→ PASSAGE GIVEN:
Bathrooms are booming, news reports from the world's two most unequal developed nations last week confirmed — at the luxury end. In the United States, notes the Washington Post, spending on bathrooms that run $8,000 and more will hit $22 billion in 2006, almost triple the $7.3 billion spent on luxury bathrooms in 2003 — and “10 times what the U.S. government will spend on AIDS research this year.” In the UK, observes a Telegraph report, spending on bathroom fittings and fixtures leaped to $1.8 billion last year, up 50 percent from 1998. British deep pockets appear to have the hots for the “Agape spoon bath,” a $9,200 tub shaped like “a halved avocado.” American swells seem to prefer luxuriating in the Waterworks Clothilde, a $29,000 hand-hammered copper bathtub with a tin-lined basin . . .

State and local governments in the United States, says the Education Trust, are spending “about $900 less per pupil on students educated in our nation’s poorest school districts than those educated in the wealthiest.” The spending gap between rich and poor school districts has hit considerably higher in some states, $2,280 per pupil in New York and $2,065 in Illinois. But Education Trust researchers stress that even small gaps, like Colorado's $101 per student differential, can make big differences. Notes a Trust official: “If Colorado closed its funding gap, a typical low-income high school of 1,500 students would have an additional $151,500 to fund school improvements.”

Pay for Minnesota's 100 highest-paid corporate execs, the Minneapolis Star Tribune reports, soared 59.3 percent last year. Meanwhile, notes former Trib publisher Joel Kramer, the state government and local governments in Minnesota have $3 billion less in budget capacity, as a share of personal income, than a decade ago. Kramer and over 200 affluent Minnesotans want to change that. Last month, they all signed a full-page ad that called on wealthy Minnesotans to pay an extra 2 cents in tax on every dollar of income over $275,000. Says Kramer, the founder of Growth and Justice, a Minnesota think tank: “We need to invest more in our future.” Adds the affluent activist: “There are plenty of wealthy people who disagree with this.”

Etihad Airways, the three-year-old national airline of the United Arab Emirates, has just introduced the ritziest seat in the skies. The “revolutionary” new “Diamond Seats” on Etihad's specially outfitted new Airbus planes will each feature a 23-inch personal LCD, pneumatic lumbar support, and a “privacy shell.” Each seat will also recline into a six-foot-long flat bed “at the touch of a button.” Less drowsy travelers can opt to swivel their seats a full 180 degrees, a neat move, says the airline, that lets guests “conduct group meetings and discussions, and then turn away to relax in the luxurious seat in total seclusion.” No word yet on ticket price . . .

Etihad Airways has plenty of competition for the luxury traveler dollar, with much of that coming from “private-jet brokers,” wheeler-dealers who match up celebrities and their entourages with idle private plane capacity. Blue Star Jets, one undustry pacesetter, is booking 1,000 flights a month, charging up to $30,000 for a New York-Florida roundtrip. Blue Star has scored 100 percent revenue gains each of the past six years. The company's CEO, Ricky Sitomer, sees plenty of good times ahead: “There are more millionaires around and they're demanding a more personalized luxury. If they want a massage or flowers for their wife or girlfriend or if they want lobster or caviar, we'll provide any service on board.”

→ DATA SECTION:
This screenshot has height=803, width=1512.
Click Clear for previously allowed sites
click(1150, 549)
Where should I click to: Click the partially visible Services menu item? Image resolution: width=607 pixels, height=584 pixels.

→ EXERCISE TASK: Translate this sentence from the passage on luxury spending into Spanish: "Blue Star has scored 100 percent revenue gains each of the past six years." The lines are separate material with no tie to the passage on luxury spending.

→ SOLUTION TO THIS TASK: Blue Star ha logrado aumentos de ingresos del 100 por ciento en cada uno de los últimos seis años.